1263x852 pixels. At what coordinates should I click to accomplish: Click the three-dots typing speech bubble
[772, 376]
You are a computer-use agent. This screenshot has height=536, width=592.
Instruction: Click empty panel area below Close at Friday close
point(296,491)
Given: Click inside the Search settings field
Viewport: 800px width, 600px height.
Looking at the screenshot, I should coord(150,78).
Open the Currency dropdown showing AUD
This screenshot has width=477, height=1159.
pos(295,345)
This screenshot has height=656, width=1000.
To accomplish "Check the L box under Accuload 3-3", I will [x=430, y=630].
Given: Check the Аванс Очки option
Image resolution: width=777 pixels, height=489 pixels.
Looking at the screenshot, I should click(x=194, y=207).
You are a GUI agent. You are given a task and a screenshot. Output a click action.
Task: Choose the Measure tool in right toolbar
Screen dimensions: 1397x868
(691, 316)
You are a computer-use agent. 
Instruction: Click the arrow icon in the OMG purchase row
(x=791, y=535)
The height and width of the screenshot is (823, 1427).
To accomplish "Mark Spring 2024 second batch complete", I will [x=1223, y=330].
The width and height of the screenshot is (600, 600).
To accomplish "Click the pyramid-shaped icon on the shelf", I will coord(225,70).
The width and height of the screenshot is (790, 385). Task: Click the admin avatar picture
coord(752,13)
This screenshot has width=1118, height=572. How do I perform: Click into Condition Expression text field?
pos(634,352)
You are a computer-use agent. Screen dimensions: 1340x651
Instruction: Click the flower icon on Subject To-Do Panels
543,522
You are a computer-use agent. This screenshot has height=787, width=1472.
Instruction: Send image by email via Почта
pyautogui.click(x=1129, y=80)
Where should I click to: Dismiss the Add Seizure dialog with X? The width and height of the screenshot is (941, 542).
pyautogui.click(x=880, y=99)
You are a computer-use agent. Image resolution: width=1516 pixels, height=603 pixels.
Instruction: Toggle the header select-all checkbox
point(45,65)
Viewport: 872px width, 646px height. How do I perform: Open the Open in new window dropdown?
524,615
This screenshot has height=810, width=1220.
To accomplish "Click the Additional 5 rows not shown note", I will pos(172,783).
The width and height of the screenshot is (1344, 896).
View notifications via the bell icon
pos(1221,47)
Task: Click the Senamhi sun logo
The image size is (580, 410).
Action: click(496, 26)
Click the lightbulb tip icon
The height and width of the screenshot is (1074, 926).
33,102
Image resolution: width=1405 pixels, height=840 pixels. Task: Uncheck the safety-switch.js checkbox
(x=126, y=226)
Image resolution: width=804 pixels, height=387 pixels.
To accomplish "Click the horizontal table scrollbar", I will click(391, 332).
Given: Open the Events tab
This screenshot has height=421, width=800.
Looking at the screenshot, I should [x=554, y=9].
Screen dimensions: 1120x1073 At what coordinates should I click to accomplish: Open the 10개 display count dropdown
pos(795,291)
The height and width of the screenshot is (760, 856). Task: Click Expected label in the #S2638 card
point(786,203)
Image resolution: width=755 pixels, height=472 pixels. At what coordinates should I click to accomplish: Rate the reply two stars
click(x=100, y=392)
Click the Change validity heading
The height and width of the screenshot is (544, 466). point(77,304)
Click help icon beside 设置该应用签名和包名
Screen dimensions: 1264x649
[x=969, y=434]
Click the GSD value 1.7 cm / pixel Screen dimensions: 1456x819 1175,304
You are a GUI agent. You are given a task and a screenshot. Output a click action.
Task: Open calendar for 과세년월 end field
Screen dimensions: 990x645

════════════════

§ **What is expected**
Copy the data above word for word, starting at the line containing "This screenshot has height=656, width=1000." and ending at the line containing "Looking at the screenshot, I should click(x=194, y=207).".

§ **Written response**
This screenshot has height=656, width=1000.
To accomplish "Check the L box under Accuload 3-3", I will [x=430, y=630].
Given: Check the Аванс Очки option
Image resolution: width=777 pixels, height=489 pixels.
Looking at the screenshot, I should click(x=194, y=207).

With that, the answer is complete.